Po rozpoczęciu pełnowymiarowej inwazji Rosji na Ukrainę w lutym ubiegłego roku, polityka Niemiec wobec Moskwy została poddana dużej krytyce. Angela Merkel, jako długoletni kanclerz RFN, który firmował swoim nazwiskiem niemiecki sposób budowania relacji z Kremlem, musiała tę krytykę przyjąć w dużej mierze na siebie. Merkel nie zamierza jednak godzić się z rolą kozła ofiarnego i od lutego 2022 roku konsekwentnie odpiera zarzuty o błędy w polityce wobec Rosji. Tym razem była kanclerz musiała odpowiadać na trudne pytania w Lipsku, w czasie targów książki.

W sobotę Angela Merkel przez prawie dwie godziny udzielała wywiadu redaktorowi naczelnemu tygodnika "Die Zeit" Giovanniemu di Lorenzo, broniąc swojej polityki wobec Rosji i decyzji dotyczących polityki energetycznej, które doprowadziły Niemcy do uzależnienia od dostaw rosyjskiego gazu

Była kanclerz przyznała, że wolałaby importować surowce energetyczne od partnerów z Wielkiej Brytanii czy Holandii. Według niemieckiej polityk, takiej możliwości jednak nie było i została zmuszona do zawarcia umów na tańsze produkty oferowane przez Rosję.
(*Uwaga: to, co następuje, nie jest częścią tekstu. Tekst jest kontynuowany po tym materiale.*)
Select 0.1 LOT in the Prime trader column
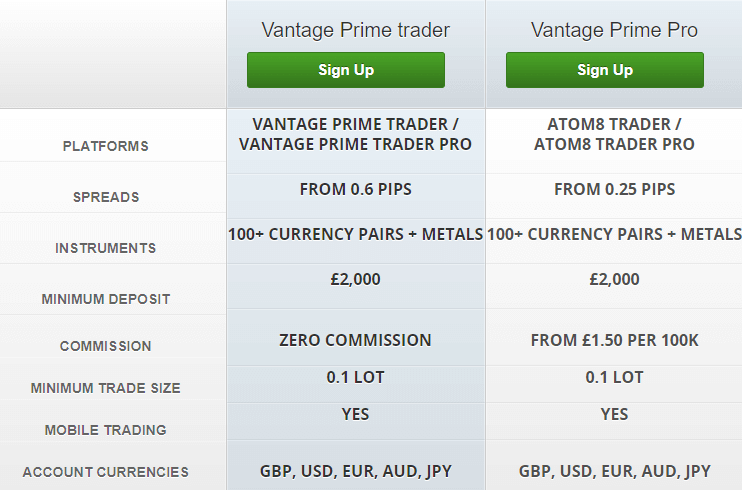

"Próbowałam zapobiec inwazji"

Odnosząc się do rosyjskiej inwazji na Ukrainę była kanclerz oznajmiła: W swoim czasie, za pomocą tego, co miałam do dyspozycji, próbowałam zapobiec tej sytuacji. To, że mi się nie udało, nie jest moim zdaniem dowodem na to, że nie należało próbować.

Zapytana, jak można zakończyć rosyjską inwazję, Merkel wezwała do otwartych debat. Byłoby dla mnie ważne (...), abyśmy nie ograniczali zbytnio naszego myślenia - powiedziała polityk cytowana przez portal dziennika "Die Welt". Jeśli ktoś taki jak Wolfgang Ischinger, były szef Monachijskiej Konferencji Bezpieczeństwa, mówił, że trzeba też pomyśleć o negocjacjach w pewnym momencie, to nie należy go od razu zakrzykiwać - dodała.

Publiczność w Lipsku przywitała Merkel długimi brawami, a pożegnała ją owacja na stojąco - pisze "Welt". Była kanclerz pracuje obecnie nad książką, w której ma opisać 16 lat sprawowania władzy w Niemczech.